Même si elle n’avait pas été l’hôtesse, songea le Duc, Jessica aurait dominé ce groupe. Elle ne portait aucun bijou et elle était vêtue de couleurs chaudes. Sa longue robe avait presque l’éclat du feu et un ruban brun comme la terre enserrait ses cheveux de bronze.
Il comprit qu’elle voulait ainsi le réprimer subtilement pour la froideur de son attitude. Elle savait très bien qu’il l’aimait ainsi vêtue, qu’il la voyait comme un éventail de couleurs vives.
Duncan Idaho se tenait à l’écart, en uniforme scintillant, le visage impassible, ses cheveux noirs et bouclés peignés avec soin. Il avait quitté les Fremens sur l’ordre d’Hawat : « Sous le prétexte de la garder, tu maintiendras une constante surveillance sur la personne de Dame Jessica. »

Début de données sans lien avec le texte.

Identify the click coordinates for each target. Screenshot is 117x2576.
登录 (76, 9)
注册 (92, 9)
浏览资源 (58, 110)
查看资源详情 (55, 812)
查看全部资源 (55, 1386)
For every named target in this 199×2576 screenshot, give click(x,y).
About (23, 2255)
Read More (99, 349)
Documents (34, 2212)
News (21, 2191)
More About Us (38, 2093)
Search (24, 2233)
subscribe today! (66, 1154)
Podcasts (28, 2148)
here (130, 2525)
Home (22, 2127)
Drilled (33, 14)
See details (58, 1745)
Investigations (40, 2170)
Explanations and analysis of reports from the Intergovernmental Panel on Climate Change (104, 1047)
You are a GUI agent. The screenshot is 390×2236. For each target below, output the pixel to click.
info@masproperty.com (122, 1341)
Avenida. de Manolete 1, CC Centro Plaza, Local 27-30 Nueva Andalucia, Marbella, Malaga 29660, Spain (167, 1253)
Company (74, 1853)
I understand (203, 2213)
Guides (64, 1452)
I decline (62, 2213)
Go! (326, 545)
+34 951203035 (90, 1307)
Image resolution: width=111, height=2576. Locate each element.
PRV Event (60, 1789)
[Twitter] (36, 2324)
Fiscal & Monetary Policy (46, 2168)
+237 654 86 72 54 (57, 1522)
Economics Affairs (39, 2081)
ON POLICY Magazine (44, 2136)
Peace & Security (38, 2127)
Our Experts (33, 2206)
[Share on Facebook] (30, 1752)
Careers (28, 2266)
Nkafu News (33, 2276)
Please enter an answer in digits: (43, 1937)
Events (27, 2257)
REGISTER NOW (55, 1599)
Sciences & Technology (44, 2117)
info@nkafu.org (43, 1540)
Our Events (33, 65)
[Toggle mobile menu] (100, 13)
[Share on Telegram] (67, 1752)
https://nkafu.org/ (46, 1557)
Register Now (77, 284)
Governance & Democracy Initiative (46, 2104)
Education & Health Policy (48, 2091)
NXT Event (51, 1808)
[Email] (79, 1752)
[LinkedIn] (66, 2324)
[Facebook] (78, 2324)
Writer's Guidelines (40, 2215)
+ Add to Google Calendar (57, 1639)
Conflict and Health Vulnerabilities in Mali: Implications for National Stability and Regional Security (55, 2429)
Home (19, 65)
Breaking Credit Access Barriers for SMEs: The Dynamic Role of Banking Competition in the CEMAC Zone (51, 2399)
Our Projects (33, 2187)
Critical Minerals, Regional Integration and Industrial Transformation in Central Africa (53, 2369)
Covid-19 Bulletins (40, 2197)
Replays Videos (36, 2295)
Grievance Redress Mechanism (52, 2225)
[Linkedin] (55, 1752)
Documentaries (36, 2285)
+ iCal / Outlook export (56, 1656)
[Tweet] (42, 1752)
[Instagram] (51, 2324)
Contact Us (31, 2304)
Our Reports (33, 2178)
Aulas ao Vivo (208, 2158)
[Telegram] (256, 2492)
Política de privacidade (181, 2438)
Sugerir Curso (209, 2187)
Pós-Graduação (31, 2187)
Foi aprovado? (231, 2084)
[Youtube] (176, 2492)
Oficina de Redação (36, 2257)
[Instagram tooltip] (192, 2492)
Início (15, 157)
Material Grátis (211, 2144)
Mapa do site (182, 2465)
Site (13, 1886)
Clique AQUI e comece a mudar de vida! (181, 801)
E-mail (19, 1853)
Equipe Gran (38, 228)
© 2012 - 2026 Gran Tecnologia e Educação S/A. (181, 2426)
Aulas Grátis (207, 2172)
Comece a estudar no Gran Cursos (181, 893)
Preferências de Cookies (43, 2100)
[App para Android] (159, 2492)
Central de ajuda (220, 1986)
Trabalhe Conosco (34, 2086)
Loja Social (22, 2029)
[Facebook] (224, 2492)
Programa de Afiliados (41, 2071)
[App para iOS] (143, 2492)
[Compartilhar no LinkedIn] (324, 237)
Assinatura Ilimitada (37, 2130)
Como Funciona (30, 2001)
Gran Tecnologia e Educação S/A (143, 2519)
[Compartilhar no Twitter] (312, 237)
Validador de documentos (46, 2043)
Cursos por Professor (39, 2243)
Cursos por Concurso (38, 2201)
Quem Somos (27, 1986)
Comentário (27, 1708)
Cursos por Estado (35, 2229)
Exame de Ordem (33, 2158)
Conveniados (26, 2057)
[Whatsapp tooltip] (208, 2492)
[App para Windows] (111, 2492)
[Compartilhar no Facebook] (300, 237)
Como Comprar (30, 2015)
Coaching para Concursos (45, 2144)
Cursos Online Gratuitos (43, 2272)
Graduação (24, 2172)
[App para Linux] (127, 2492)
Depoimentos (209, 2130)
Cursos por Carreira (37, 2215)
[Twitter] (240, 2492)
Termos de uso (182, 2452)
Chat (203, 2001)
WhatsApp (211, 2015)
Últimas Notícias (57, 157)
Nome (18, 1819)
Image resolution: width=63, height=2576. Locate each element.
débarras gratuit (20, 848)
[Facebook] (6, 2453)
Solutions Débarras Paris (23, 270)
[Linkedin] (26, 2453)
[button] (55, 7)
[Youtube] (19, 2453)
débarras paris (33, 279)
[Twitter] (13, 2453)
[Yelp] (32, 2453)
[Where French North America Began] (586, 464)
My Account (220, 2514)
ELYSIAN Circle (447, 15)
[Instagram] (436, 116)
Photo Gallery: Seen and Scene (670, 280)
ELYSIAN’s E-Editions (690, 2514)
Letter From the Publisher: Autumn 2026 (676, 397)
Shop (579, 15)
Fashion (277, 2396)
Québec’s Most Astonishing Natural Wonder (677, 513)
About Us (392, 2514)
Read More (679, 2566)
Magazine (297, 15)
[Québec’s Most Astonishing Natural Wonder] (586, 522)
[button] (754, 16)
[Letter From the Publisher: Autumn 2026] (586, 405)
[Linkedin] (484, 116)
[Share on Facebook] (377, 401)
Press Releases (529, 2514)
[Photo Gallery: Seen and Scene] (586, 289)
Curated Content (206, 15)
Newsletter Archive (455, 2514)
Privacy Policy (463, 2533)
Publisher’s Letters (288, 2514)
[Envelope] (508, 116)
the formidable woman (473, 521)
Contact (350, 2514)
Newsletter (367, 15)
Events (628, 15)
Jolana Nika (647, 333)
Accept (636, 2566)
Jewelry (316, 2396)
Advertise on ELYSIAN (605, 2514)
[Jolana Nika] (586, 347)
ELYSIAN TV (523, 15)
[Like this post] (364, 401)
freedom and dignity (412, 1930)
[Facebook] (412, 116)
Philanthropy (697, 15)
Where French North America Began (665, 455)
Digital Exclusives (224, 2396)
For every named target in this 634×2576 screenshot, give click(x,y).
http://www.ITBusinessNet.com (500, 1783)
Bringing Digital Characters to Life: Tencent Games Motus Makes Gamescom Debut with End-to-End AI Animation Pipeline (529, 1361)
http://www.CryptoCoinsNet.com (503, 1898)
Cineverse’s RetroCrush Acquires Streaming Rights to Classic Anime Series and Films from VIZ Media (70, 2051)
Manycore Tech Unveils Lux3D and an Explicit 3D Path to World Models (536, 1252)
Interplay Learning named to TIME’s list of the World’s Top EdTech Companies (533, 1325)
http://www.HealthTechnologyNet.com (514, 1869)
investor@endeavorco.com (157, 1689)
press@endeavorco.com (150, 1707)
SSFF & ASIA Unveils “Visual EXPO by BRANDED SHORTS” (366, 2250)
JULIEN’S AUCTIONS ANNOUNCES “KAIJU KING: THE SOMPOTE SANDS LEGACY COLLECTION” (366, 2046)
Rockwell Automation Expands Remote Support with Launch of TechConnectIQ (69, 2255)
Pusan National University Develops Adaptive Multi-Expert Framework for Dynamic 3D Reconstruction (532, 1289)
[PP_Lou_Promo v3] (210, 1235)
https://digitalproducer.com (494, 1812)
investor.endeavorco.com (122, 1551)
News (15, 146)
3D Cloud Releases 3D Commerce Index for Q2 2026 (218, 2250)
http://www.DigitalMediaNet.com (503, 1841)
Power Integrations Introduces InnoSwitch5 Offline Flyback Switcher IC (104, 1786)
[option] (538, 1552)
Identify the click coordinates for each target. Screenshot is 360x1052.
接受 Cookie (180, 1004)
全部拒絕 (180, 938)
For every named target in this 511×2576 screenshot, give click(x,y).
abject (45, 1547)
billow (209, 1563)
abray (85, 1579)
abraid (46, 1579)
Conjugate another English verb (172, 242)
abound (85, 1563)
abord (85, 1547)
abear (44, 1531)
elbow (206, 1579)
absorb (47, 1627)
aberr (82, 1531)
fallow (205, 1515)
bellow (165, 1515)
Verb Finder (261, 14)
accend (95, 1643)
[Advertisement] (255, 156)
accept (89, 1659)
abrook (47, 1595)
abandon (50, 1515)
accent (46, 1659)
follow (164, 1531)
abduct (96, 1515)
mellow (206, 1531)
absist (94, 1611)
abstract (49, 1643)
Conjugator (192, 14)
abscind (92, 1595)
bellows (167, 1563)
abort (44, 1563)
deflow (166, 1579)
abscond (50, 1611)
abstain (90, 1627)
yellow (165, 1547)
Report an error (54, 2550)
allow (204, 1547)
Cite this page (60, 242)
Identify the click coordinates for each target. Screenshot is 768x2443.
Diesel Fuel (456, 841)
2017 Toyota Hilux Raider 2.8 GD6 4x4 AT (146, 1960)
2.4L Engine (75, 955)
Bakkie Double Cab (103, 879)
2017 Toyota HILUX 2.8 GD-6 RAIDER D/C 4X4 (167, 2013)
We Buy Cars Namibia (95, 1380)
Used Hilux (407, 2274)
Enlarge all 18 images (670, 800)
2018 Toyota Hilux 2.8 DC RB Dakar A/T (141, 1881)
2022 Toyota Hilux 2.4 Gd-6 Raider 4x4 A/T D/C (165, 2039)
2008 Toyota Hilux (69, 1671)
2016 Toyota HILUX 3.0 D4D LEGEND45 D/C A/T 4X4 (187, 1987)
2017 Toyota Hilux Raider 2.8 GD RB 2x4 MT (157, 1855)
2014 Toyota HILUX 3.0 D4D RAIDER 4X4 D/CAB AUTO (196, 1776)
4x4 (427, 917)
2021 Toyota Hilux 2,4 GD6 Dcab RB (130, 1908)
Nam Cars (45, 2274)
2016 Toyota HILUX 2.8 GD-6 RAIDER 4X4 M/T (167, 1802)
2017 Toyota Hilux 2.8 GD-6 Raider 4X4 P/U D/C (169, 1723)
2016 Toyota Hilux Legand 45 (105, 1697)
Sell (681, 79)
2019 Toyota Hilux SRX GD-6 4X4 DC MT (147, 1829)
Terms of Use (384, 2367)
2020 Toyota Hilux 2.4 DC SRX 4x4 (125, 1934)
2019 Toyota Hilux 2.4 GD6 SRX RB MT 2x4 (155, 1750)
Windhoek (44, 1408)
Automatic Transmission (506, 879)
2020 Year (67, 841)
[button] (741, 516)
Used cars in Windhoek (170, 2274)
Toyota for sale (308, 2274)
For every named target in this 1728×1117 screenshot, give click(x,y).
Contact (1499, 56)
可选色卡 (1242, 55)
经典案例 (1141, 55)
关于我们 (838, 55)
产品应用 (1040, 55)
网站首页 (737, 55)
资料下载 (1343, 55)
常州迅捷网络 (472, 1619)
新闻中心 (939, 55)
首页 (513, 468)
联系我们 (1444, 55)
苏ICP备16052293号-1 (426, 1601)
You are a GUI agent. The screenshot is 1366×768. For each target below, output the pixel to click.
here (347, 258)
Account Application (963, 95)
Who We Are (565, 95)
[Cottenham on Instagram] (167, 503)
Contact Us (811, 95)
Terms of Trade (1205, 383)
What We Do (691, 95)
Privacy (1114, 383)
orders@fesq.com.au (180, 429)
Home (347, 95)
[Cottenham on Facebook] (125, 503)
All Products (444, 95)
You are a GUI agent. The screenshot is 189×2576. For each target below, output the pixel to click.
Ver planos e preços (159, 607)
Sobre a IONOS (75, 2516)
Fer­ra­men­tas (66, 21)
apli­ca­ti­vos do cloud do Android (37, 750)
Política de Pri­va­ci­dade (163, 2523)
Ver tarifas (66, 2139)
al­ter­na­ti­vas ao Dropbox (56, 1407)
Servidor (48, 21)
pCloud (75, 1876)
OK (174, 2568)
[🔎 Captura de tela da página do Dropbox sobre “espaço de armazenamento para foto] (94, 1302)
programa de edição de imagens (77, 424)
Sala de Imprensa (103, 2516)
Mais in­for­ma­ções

Le regard du duc fit le tour de la salle.
Paul se trouvait dans un coin, entouré d’un groupe avide de jeunes gens appartenant à la richesse d’Arrakeen. Il y avait aussi parmi eux trois officiers de la Maison. L’attention du duc s’attacha tout particulièrement aux jeunes filles. Un héritier ducal était un beau parti. Mais, apparemment, Paul les considérait toutes avec la même et noble réserve.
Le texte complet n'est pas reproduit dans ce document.